© JUNGE FREIHEIT Verlag GmbH & Co. KG www.jungefreiheit.de 07/20 / 07. Februar 2020

Mit Cum-Ex-Aktiendeals wurde der Fiskus um Milliarden geprellt
Verschleppung droht
Kay Gottschalk

Ein Milliarden-Skandal spielt sich seit Jahren vor den Augen der Regierenden und der Aufsichtsbehörden ab. Vielleicht kann aber das Verfahren vor dem Landgericht in Bonn einige Fragen klären, zu denen die Bundesregierung bislang keine Antwort geben kann oder will. Einen Hoffnungsschimmer stellt die Aussage des Vorsitzenden Richters Roland Zickler dar: „Cum-Ex-Geschäfte in der hier angeklagten Konstellation sind strafbar.“ Was jedoch noch lange keinen Schuldspruch der beiden Angeklagten bedeutet.

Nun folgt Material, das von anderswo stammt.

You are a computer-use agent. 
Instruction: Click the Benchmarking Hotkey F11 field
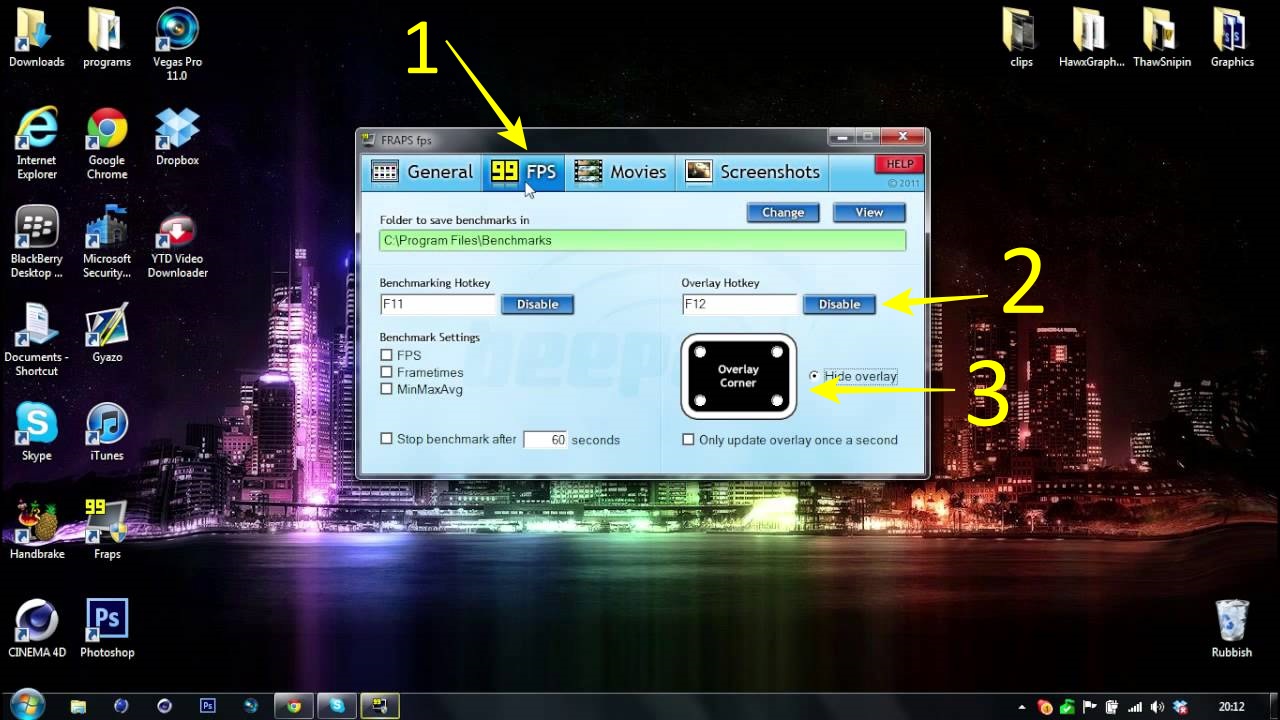[x=437, y=304]
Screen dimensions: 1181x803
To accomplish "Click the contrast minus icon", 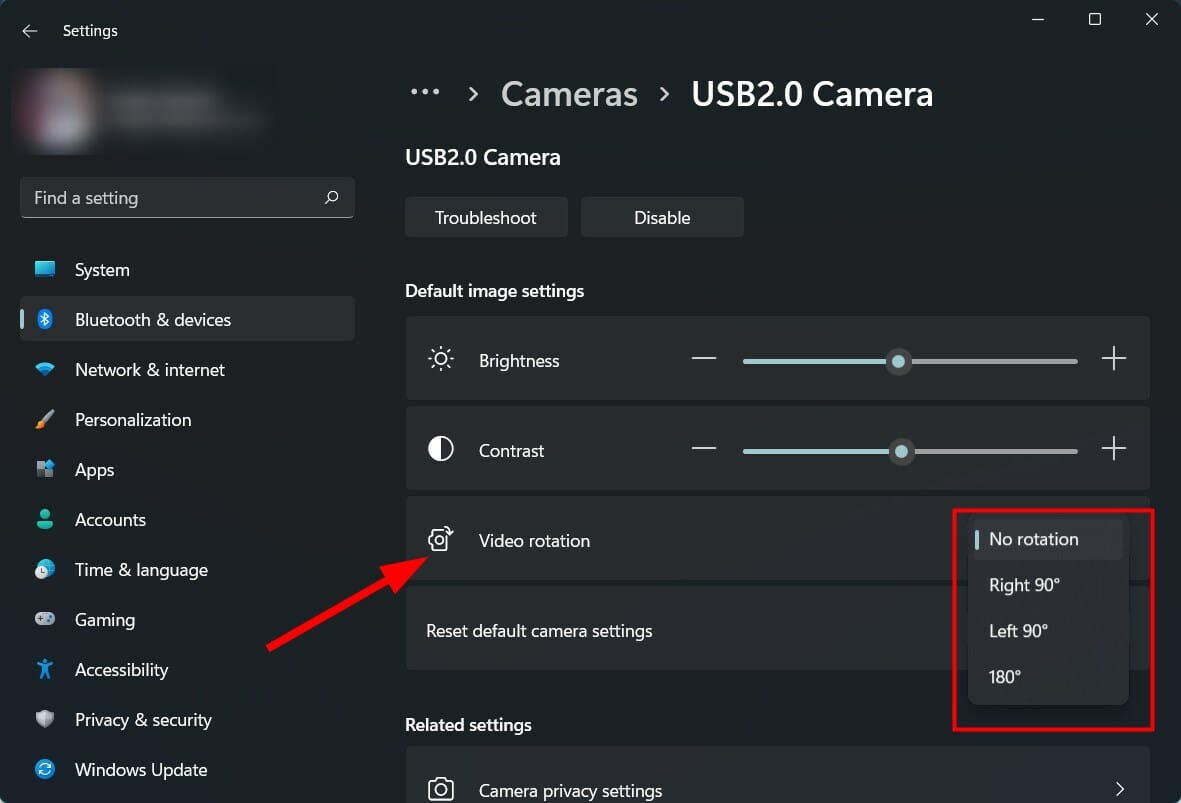I will (704, 450).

Alle Steuerbetrügereien rund um das Dividendenstripping – die Kombination aus dem Verkauf einer Aktie kurz vor der Dividendenzahlung und Rückkauf derselben Aktie kurz nach dem Dividendentermin – werden unter dem Schlagwort „Cum-Ex“ zusammengefaßt und sie stehen sinnbildlich für Chaos, Unfähigkeit und Mißstände. Eine treffendere Zustandsbeschreibung gibt es nicht. Denn wohl seit Jahrzehnten wurden so Milliarden und Abermilliarden an Steuergeldern vermeintlich „zurückgefordert“. Das Geld kam faktisch von den weniger börsenaffinen Bürgern, etwa via Umsatz- oder Lohn- und Energiesteuern, die über zwei Drittel der Bundeseinnahmen ausmachen.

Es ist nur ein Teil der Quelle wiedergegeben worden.